RESULTS
Phase one: Reliability assessment
We analysed the measurements from 15 patients (Group 1), including 30 observations for inter-rater variability and another 30 for intra-rater variability (Figure 1). The measurements from all three anatomical locations showed good correlation, agreement, and concordance.
Inter-rater agreement
We found a strong linear correlation between the two observers for all three readings (Figure 2b), and SAD at the umbilicus showed the best inter-rater concordance (ρc = 0.96, 95% CI 0.94–0.98) (Table S2). Bland-Altman plots also show that umbilical SAD had the best agreement (Figure 2c).
Intra-rater agreement
The first and second measurements of the observers were nearly identical. There was a strong linear correlation for all three measurements (r > 0.98). Concordance and Bland-Altman plots revealed a high agreement for all sagittal abdominal diameters (ρc>0.98) (Table S3).
Given the superior reliability of umbilical SAD, we tested its diagnostic accuracy to predict surgical morbidity in group 2.
Phase two: Evaluation of diagnostic accuracy and subgroup analysis
Thirty-five patients (20.4%) were excluded because of missing data. A total of 136 patients was analysed (Figure 1).
We found that umbilical SAD (u-SAD) was normally distributed in our sample (mean 239 ± 40 mm SD) (Table 1). Patients who encountered surgical morbidity had a significantly higher u-SAD compared with those without surgical morbidity (mean 243 ± 39 mm vs. 230 ± 36 mm,p =0.03).
In the univariate analysis, only the waist-hip ratio (WHR) and u-SAD showed a significant association with the main outcome measure (p <0.05). Despite these findings, when we assessed their diagnostic accuracy as a single measurement, neither of them proved to be clinically useful to predict surgical morbidity (AUC<0.70).
We found that nearly half of intraoperative complications occurred during the para-aortic lymph node dissection (6/14).
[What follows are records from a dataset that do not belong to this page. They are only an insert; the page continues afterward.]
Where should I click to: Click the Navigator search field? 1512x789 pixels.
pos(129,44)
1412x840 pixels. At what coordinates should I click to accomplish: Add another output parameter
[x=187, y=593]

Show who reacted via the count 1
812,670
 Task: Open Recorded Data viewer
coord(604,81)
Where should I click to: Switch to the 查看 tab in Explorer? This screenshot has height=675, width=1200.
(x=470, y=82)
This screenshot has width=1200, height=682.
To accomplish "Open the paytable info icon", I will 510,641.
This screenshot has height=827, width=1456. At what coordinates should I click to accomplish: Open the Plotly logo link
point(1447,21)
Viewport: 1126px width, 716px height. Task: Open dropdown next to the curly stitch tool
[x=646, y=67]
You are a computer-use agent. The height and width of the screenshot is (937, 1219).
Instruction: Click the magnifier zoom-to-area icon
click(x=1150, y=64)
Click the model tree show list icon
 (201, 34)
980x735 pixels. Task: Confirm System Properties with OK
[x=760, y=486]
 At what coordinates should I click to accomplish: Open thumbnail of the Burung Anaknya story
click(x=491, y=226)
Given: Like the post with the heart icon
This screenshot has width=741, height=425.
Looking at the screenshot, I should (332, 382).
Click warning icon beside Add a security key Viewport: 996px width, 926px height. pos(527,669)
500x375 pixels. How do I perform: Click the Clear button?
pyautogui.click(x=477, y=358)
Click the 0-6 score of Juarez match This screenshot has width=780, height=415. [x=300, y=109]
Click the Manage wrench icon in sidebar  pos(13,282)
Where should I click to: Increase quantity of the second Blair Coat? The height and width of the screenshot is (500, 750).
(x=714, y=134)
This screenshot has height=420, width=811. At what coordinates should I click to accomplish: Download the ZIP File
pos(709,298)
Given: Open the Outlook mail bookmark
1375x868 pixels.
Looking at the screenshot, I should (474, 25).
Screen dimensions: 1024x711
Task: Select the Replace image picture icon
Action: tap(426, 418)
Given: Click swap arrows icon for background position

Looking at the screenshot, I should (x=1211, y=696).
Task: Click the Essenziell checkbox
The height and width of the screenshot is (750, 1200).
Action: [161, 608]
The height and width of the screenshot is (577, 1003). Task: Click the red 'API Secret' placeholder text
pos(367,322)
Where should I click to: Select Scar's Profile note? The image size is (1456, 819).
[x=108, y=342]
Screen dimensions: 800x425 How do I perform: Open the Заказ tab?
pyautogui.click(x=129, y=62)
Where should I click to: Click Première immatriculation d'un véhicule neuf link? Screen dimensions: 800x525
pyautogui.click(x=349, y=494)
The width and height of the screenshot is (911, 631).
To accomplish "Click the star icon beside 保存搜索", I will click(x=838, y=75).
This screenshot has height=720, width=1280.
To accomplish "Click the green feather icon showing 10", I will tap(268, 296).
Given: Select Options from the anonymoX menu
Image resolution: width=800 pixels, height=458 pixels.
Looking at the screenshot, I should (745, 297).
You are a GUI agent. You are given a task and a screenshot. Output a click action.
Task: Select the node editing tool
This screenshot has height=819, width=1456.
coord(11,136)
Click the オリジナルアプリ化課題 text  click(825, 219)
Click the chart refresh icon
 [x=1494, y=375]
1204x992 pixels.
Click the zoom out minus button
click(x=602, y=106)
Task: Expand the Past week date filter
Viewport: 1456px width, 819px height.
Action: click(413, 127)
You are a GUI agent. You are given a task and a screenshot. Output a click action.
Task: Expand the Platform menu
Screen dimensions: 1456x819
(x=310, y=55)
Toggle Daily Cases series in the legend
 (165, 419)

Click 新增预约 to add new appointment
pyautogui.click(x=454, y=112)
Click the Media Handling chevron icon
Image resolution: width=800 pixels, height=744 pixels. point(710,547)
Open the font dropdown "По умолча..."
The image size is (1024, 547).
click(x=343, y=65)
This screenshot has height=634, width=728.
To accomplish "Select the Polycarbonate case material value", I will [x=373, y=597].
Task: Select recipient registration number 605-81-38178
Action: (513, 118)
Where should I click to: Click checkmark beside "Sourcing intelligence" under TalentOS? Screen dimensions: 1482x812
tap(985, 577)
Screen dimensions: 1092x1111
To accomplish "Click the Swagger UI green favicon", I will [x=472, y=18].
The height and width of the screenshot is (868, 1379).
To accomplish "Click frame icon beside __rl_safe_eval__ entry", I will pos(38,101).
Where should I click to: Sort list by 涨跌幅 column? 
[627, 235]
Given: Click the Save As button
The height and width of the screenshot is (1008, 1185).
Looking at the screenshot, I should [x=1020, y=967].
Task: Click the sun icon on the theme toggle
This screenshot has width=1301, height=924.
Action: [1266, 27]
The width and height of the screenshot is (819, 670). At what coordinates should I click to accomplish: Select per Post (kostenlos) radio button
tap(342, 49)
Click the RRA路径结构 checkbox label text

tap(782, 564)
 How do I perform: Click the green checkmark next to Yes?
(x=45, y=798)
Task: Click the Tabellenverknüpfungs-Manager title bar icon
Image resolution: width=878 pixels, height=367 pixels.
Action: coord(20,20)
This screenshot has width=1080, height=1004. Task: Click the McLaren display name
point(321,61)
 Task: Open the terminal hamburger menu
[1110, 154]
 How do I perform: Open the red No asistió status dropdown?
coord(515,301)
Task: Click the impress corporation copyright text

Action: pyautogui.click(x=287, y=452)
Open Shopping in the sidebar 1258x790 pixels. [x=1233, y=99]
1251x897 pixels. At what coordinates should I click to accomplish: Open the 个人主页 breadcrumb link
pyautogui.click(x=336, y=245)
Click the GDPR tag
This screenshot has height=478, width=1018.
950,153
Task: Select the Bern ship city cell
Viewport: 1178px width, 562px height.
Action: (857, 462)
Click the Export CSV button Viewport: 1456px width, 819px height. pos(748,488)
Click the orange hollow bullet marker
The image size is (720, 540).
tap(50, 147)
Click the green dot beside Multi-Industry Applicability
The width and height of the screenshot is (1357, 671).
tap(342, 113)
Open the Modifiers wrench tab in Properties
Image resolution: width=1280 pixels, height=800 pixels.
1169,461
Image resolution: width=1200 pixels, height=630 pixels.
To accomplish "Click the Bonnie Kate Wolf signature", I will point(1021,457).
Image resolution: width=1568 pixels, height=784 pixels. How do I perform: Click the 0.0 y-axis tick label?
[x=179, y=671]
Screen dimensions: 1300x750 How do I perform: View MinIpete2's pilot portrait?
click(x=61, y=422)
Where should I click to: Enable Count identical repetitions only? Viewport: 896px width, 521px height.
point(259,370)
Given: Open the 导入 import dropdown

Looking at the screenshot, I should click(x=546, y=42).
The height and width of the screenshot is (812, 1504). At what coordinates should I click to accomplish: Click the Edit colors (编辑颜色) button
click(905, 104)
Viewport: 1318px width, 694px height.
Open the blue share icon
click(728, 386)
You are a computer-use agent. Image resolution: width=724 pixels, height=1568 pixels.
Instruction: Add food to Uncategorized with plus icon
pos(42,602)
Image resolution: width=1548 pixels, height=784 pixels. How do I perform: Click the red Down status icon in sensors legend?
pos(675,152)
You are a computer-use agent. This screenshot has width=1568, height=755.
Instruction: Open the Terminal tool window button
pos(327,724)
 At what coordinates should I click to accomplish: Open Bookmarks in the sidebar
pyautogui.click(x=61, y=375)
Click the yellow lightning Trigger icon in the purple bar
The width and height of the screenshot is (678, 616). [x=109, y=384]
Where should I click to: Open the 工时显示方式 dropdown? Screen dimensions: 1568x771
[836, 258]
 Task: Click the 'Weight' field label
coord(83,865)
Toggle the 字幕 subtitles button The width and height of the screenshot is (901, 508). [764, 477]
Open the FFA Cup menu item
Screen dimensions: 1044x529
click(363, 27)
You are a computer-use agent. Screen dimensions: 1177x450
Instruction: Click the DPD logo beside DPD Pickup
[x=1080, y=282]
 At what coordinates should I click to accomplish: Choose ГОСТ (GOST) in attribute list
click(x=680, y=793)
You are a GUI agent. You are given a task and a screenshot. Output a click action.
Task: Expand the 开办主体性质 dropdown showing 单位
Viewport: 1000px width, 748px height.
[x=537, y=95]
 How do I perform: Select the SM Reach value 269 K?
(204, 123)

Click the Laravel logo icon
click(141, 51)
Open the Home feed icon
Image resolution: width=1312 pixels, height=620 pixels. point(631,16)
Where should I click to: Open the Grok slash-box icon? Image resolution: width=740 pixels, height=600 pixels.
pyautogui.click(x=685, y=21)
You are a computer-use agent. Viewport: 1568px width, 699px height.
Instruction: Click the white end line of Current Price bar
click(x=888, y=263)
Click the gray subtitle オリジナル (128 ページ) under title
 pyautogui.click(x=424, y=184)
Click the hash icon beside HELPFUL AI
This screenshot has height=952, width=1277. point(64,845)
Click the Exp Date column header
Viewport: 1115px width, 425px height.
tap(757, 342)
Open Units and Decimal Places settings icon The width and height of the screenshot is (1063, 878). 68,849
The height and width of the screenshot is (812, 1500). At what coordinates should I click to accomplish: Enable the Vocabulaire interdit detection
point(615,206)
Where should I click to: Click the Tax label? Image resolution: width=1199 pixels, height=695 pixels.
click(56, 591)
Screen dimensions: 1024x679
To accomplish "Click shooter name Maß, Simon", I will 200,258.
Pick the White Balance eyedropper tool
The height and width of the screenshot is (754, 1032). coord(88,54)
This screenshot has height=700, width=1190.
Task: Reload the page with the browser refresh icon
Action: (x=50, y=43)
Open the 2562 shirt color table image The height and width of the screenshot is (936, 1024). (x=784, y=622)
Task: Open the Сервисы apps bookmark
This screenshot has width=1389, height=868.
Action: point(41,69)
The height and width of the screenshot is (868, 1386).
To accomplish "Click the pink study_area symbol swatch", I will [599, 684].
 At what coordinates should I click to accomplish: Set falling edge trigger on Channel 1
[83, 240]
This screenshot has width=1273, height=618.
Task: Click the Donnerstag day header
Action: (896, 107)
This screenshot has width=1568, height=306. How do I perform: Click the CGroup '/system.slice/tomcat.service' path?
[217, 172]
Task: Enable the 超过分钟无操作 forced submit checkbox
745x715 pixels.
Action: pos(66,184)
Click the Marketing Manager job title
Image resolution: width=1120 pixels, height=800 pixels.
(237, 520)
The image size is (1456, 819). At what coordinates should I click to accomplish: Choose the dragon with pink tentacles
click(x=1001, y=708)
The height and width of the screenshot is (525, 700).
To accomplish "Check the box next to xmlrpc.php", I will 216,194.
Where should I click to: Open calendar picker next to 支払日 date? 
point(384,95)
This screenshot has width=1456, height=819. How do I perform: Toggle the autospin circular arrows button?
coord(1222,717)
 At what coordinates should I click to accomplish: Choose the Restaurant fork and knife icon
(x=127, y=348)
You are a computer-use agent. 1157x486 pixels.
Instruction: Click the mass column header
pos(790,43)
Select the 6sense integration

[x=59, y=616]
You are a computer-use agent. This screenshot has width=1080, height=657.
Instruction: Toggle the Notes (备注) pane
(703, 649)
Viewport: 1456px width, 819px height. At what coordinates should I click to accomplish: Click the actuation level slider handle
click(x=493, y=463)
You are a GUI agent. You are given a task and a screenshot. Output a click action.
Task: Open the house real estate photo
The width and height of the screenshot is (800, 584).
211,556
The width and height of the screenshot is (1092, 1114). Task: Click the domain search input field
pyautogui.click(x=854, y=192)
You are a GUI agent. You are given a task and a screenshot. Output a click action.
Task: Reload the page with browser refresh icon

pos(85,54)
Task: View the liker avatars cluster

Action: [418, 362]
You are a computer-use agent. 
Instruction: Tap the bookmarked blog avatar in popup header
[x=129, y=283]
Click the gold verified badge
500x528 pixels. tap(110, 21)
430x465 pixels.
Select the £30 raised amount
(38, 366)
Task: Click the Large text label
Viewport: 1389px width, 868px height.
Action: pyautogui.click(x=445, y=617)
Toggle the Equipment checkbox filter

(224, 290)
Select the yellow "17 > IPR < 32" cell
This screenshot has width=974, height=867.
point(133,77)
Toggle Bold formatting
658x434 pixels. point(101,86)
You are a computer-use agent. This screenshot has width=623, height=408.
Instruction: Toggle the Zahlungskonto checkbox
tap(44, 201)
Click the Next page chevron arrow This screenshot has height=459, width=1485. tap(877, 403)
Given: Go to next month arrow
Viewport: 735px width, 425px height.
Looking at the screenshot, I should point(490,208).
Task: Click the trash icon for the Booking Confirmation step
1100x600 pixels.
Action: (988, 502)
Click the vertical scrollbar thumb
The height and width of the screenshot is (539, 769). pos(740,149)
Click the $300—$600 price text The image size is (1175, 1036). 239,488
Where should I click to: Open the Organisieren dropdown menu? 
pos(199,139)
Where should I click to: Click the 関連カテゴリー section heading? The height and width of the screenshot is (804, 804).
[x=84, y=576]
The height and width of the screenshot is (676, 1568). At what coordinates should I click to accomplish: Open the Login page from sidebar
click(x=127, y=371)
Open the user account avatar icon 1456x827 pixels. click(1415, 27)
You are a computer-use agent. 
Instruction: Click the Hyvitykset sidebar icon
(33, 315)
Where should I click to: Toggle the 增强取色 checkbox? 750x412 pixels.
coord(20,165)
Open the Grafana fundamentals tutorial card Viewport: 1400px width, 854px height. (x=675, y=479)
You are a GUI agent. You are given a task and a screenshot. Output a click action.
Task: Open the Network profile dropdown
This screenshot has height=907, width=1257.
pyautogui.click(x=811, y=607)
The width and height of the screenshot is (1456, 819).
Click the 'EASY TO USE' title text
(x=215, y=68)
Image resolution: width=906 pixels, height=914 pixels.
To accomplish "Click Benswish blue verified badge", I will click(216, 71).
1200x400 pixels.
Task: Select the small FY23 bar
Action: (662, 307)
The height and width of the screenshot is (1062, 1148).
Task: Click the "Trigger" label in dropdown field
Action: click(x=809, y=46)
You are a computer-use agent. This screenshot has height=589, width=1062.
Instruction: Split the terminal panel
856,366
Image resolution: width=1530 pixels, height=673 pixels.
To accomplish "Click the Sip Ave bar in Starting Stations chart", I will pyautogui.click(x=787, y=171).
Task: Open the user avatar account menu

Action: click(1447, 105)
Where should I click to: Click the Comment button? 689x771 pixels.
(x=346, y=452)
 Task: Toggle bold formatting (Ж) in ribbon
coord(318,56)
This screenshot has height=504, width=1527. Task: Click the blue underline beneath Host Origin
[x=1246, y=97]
A higher measurement of u-SAD was significantly associated with an incomplete lymphadenectomy (p <0.001). We also found a strong positive correlation between the conversion rate and the u-SAD measurement, although this was not statistically significant (Figure S1). The rest of the surgical morbidity variables were not independently associated with the u-SAD measurement.
The vast majority of patients in group 2 (Table S4) underwent a hysterectomy, bilateral salpingo-oophorectomy, pelvic and para-aortic lymphadenectomy (85.3%); only eight patients underwent exclusively para-aortic lymphadenectomy. The most frequent histopathology was endometrioid (53.7%) followed by serous (21.3%) neoplasia. Previous surgery, either open or laparoscopic, was not associated with the primary end-point. The median follow-up was 31 months (IQR 15–52).
We observed 17 deaths, but only two of them were grade V operative complications (both within 30 days of the surgery). One of them was directly associated with the procedure (bowel perforation), and the other one was a patient who suffered a stroke 5 days after surgery. Thirteen patients died from disease progression and the remaining three from other metastatic malignancies (breast cancer and multiple endocrine neoplasia).
Subgroup analysis
All subgroups were uniformly distributed (Figure 1), even though patients were originally randomized only to the para-aortic lymphadenectomy technique.
Intraoperative complications were more frequent in the transperitoneal vs. extraperitoneal subgroup (9 vs. 5), but this difference was not statistically significant (p =0.173). We found a significant negative correlation between u-SAD and aortic lymph node yield in the transperitoneal group (p <0.001), but no correlation was observed in the extraperitoneal subgroup (p =0.115) (Figure S2).
In the transperitoneal subgroup, BMI and u-SAD showed a significant independent association with the primary end-point (p <0.05). In this same subgroup, u-SAD was significantly higher in patients who encountered surgical morbidity (Figure 3a). In contrast, in the extraperitoneal subgroup, the main outcome was independent of the u-SAD measurement (Figure 3b).
We compared the diagnostic accuracy of u-SAD with the other anthropometric measurements of obesity in the transperitoneal subgroup, and u-SAD outperformed the others (Figure 3c). The discriminatory power was good in the transperitoneal subgroup, but poor in the extraperitoneal one (Figure 3d). In the subgroup of patients who underwent transperitoneal para-aortic lymphadenectomy by conventional laparoscopy, the diagnostic accuracy was higher (n=34, AUC=0.78).
In patients who underwent staging by the extraperitoneal technique, surgical morbidity was more frequently observed in those operated by conventional vs. robotic-assisted laparoscopy (52.6% vs. 28%,p =0.05) (Table S4).
Optimal cut-off point estimation
For patients undergoing para-aortic lymphadenectomy by the transperitoneal technique, we determined that 246 mm was the optimal cut-off point for u-SAD as a predictor of surgical morbidity. Using this value, the sensitivity and specificity were 0.56 and 0.80 respectively (NPV 0.69, PPV 0.70).